Son enfance est partagée
entre Strasbourg, lieu de résidence de ses parents, et sa
ville natale où il grandit encadré par ses
grands-parents, sa tante et son oncle. Ceux-ci l'accueillent
avec enthousiasme et affection, ses parents étant
fort occupés par leur travail.
De sa sixième à
sa septième année, il fréquente
l'école de Kirrwiller avant de
partir étudier à
l'école Schoepflin de Strasbourg jusqu'à l'âge de 12 ans.
N'ayant pas un fort penchant
pour les études, il entreprend un apprentissage
à l'entreprise SEEGMULLER,
spécialisée dans le
déménagement... Il y sera engagé par la
suite.
Le début de la
Seconde Guerre
mondiale entraîne une
succession de péripéties qui marquera
profondément sa vie. Dans un premier temps, il est
incorporé de force par l'armée allemande en
juin 40. Le 25 août 1942, il est engagé par le
Service du Travail Obligatoire
(STO) et doit ensuite faire une
préparation militaire en Suisse. Par la suite,
il reçoit une convocation de la Wehrmacht pour se
rendre à la caserne de Koenigshoffen. Pendant
deux semaines, il doit apprendre le maniement des armes.
Mais pendant cette période, la question
prédominante qui l'anime est de savoir ce qui
l'attend. Il part finalement pour la Russie où,
après trois mois de "classes", il doit monter au
front, à Leningrad... Il entend
alors pour la première fois les explosions des obus
et les rugissements des orgues de
Staline.
A partir de 1944, lors de la
retraite de l'armée allemande, il échappe par
miracle à un tir de tank russe.
Considéré comme disparu en Lettonie, il se rend en
Estonie
où, une nouvelle fois, il bénéficie
d'une chance inouïe en frôlant la mort sous une
pluie d'obus destinée à un convoi de wagons de
munitions, alors qu'il est affecté à la
réparation d'une ligne de chemin de fer.
|---|
**Consigne**: Recopiez sans rien changer tout ce qui va, dans l'extrait, de « Mais pendant cette » jusqu'à « de tank russe. ».
|---|
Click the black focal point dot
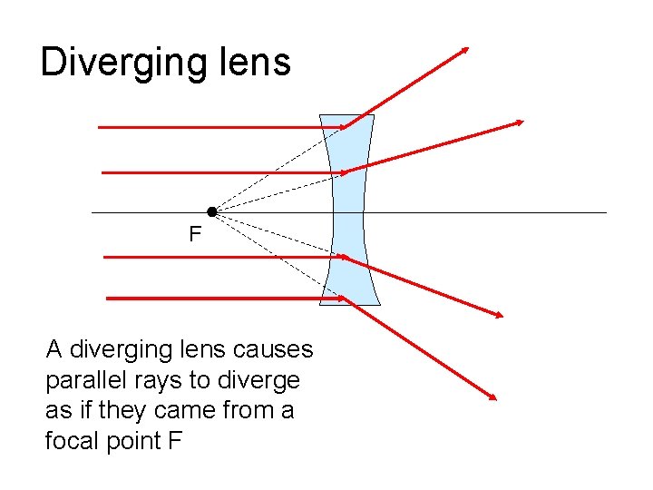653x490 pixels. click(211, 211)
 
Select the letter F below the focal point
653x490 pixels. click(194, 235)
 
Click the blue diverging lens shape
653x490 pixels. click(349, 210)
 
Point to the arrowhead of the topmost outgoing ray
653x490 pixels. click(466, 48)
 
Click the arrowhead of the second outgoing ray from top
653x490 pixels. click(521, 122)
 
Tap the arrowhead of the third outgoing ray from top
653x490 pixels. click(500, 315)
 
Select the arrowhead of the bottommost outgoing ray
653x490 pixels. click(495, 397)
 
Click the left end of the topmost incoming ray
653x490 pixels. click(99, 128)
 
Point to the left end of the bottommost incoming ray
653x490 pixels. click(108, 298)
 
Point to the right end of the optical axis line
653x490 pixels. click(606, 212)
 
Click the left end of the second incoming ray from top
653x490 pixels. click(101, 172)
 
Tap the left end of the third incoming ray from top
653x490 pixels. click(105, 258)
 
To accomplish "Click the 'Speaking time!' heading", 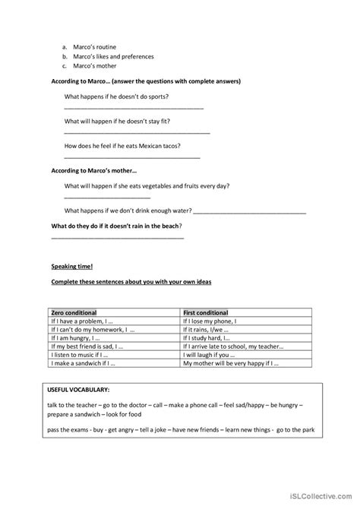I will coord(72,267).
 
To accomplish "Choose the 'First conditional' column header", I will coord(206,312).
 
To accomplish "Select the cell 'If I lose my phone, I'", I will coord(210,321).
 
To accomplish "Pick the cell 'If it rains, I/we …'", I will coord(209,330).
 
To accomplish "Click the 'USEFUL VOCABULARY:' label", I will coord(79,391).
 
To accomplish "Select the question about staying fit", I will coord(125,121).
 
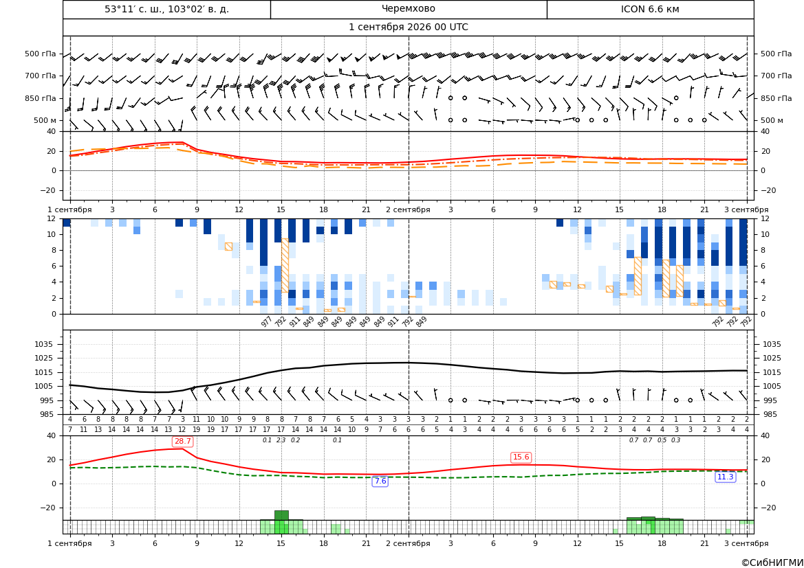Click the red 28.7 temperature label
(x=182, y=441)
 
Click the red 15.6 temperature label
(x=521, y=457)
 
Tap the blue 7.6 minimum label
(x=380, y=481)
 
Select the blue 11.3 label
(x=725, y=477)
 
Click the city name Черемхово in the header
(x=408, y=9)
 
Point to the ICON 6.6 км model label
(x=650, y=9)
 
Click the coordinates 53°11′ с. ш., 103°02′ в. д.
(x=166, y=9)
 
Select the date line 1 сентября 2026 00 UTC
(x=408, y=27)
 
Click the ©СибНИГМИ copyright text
|---|
**Corrigé**:
Mais pendant cette période, la question
prédominante qui l'anime est de savoir ce qui
l'attend. Il part finalement pour la Russie où,
après trois mois de "classes", il doit monter au
front, à Leningrad... Il entend
alors pour la première fois les explosions des obus
et les rugissements des orgues de
Staline.
A partir de 1944, lors de la
retraite de l'armée allemande, il échappe par
miracle à un tir de tank russe.